*Aim:* Rewrite the items from the line containing "The height and" through the end of the records, replacing "reading view" with "print layout" and leaving everything else unchanged; leave the pictures out of your answer.

────────────────────

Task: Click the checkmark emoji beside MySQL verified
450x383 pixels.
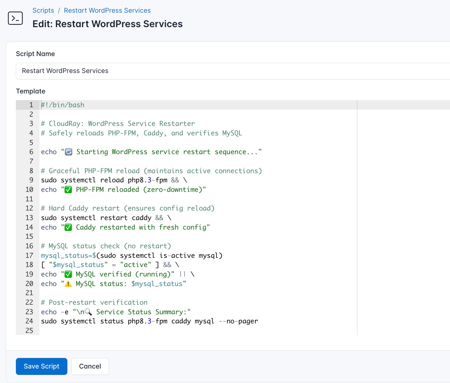Action: click(67, 274)
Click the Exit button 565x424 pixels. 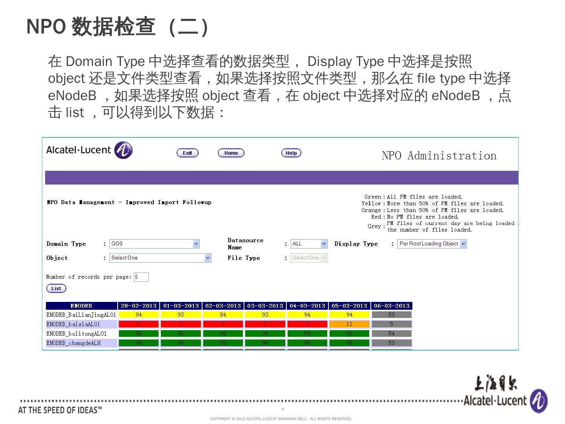(x=188, y=153)
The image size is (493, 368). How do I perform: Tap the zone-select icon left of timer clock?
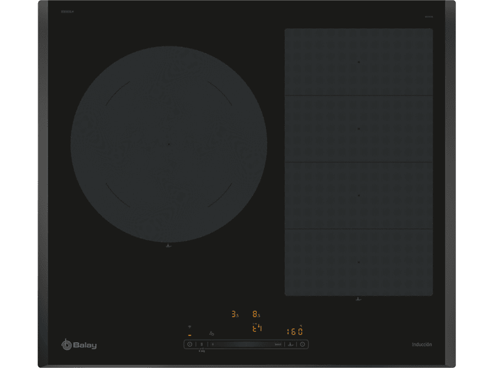point(291,344)
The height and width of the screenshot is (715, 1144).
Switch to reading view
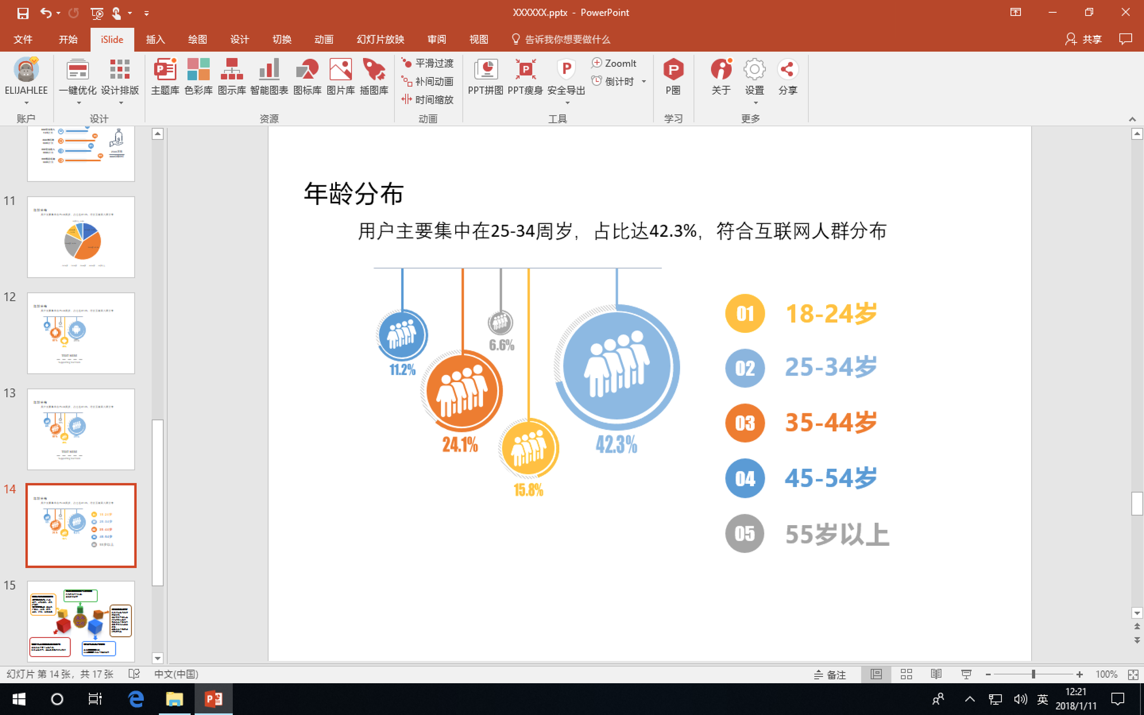936,674
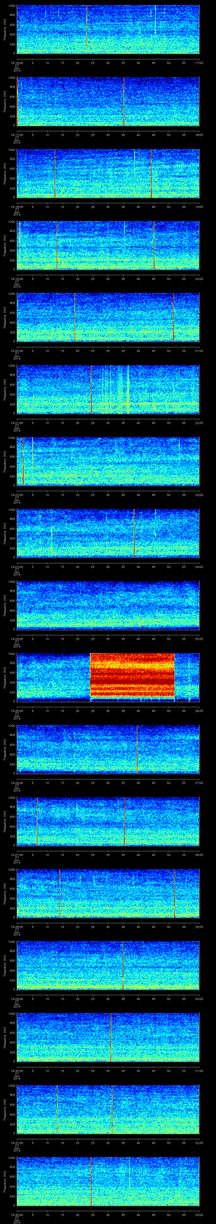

────────────────────

*Final result:*
The height and width of the screenshot is (715, 1144).
Switch to print layout
936,674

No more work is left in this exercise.